Guizots erste Gemahlin, Pauline de Meulan, geb. 2. Nov. 1773 in Paris, gest. daselbst 1. Aug. 1827, schrieb einige Romane, wie »Les contradictions« und »La chapelle d'Ayton«, und Erzählungen für Kinder u. d. T. »Les enfants« (1812, oft aufgelegt). Ihre zahlreichen Jugendschriften verraten mehr Verstand als Gemüt.
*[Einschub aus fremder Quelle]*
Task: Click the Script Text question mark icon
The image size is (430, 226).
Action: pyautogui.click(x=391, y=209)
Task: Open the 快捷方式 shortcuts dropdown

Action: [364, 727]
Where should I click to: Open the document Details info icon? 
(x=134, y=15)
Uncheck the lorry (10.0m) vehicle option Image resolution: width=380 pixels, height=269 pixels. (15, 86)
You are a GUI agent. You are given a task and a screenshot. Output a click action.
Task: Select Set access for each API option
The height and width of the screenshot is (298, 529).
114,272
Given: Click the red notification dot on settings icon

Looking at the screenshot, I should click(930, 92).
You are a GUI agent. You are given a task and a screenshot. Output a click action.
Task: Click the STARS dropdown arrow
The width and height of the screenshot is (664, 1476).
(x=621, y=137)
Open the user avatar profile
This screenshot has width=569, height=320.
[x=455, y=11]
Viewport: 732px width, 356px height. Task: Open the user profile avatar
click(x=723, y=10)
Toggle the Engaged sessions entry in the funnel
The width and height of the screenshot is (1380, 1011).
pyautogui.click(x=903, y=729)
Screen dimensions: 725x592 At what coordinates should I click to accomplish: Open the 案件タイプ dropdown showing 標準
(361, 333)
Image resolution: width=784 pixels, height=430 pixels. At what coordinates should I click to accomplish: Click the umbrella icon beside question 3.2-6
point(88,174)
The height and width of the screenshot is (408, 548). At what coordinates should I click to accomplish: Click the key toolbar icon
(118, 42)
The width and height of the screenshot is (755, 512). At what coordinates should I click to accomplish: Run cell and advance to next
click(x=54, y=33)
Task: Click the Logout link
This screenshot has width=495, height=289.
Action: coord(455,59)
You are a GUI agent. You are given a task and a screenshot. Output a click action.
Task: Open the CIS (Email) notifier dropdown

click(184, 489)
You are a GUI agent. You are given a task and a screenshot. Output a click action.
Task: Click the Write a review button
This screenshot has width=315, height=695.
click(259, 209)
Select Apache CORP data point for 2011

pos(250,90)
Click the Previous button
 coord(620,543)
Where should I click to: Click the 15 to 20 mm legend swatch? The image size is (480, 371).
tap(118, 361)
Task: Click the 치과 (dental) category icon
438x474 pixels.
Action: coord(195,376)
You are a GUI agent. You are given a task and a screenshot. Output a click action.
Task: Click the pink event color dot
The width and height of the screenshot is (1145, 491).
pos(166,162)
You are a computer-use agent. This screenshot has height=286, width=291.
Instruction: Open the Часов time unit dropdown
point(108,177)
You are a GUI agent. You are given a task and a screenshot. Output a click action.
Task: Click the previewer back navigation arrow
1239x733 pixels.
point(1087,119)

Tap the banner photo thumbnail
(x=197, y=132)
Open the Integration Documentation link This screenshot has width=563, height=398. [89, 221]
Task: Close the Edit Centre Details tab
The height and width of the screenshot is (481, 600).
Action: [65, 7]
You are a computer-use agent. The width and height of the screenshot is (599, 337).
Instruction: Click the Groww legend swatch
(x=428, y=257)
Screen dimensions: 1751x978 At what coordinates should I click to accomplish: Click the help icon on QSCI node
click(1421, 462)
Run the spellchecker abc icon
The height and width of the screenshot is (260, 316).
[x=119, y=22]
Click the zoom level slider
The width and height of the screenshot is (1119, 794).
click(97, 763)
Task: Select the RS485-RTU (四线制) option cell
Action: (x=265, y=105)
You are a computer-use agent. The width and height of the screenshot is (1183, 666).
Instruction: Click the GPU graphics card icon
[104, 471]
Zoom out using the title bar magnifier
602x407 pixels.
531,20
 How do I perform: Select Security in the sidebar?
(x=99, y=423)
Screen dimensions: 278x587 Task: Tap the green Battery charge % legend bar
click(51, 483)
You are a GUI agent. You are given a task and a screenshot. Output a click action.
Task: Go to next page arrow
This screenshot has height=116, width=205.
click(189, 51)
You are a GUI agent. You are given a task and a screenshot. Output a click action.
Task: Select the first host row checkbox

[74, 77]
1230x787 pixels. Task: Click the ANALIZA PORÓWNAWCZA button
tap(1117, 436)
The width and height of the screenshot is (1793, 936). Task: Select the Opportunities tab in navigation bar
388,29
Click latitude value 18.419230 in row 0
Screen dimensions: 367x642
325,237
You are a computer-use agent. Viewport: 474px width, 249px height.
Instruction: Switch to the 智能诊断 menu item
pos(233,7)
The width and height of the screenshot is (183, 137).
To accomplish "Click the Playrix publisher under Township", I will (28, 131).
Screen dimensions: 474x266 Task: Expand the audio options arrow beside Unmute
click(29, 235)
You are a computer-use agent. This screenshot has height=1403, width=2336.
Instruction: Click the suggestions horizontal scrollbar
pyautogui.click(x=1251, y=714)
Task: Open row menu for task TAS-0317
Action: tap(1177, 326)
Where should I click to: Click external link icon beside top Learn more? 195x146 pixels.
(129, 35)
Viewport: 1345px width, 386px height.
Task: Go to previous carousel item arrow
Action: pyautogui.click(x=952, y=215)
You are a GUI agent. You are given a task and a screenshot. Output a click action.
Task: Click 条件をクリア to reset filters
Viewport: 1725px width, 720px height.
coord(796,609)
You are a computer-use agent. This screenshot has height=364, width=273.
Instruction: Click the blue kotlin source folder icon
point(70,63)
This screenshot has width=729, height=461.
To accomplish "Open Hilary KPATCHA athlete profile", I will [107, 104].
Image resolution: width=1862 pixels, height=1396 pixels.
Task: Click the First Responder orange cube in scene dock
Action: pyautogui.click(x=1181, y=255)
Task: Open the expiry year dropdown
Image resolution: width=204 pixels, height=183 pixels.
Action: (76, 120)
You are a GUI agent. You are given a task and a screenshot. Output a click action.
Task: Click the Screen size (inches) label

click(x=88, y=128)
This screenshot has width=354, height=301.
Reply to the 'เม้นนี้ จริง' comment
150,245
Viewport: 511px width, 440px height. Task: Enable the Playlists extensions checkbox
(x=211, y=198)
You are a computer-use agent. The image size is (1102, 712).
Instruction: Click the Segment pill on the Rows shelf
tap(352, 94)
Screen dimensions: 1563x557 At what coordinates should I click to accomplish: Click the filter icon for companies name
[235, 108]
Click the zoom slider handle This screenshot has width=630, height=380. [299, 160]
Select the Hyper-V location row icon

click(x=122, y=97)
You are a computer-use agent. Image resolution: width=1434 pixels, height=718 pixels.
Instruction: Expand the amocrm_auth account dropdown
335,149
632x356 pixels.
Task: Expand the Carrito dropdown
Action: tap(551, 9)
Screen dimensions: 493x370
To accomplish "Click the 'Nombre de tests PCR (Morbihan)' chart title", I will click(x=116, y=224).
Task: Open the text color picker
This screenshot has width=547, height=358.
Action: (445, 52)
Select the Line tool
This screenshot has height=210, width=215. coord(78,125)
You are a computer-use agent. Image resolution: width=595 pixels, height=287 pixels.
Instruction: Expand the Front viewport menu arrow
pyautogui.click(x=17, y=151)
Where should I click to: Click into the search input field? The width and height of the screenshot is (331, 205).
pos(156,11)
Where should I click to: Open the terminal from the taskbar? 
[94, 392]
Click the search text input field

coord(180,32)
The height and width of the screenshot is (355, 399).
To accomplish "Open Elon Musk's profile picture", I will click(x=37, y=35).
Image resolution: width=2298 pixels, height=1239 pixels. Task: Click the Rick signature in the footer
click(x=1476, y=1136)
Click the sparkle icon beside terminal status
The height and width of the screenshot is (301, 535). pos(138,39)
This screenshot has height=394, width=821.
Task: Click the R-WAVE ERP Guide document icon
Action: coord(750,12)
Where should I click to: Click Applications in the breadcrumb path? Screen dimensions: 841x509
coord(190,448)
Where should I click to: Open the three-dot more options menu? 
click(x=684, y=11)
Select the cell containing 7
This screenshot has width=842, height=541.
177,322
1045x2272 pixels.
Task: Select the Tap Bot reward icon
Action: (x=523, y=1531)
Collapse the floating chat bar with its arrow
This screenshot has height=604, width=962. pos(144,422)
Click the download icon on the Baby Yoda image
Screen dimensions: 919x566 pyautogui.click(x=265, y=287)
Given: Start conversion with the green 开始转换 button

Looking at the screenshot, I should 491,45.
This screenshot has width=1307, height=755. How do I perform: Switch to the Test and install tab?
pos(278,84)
Ihr Hauptwerk sind die »Lettres de famille sur l'éducation« (Par. 1827, 2 Bde.; 6. Aufl. 1881). Auch ihrem Gatten leistete sie literarische Beihilfe. Ch. de Rémusat gab ausführliche biographische Notizen von ihr als Einleitung zu ihren nachgelassenen und von G. herausgegebenen »Conseils de morale« (1828, 2 Bde.). – Guizots zweite Gattin, Elisa Dillon, eine Nichte seiner ersten Gattin, geb. 30. März 1804, gest. 11. März 1833, machte sich ebenfalls durch Herausgabe von Erzählungen in Prosa und Versen und einer Jugendschrift: »Caroline« (neue Aufl. 1840), bekannt. – Guizots Tochter, geb. 1829, Frau de Witt, hat sich durch vortreffliche Bearbeitungen der alten Chronisten, besonders des Froissart, verdient gemacht und historische Romane geschrieben. – Sein Sohn Guillaume, geb. 1833, gest. 1892 als Professor am College de France, schrieb: »Ménandre. Étude sur la comédie et la société grecques« (1855), »Alfred le Grand«« (3. Aufl. 1864), »Montaigne« (aus dem Nachlaß, 1899) u. a.

Quelle:
Meyers Großes Konversations-Lexikon, Band 8. Leipzig 1907, S. 512-514.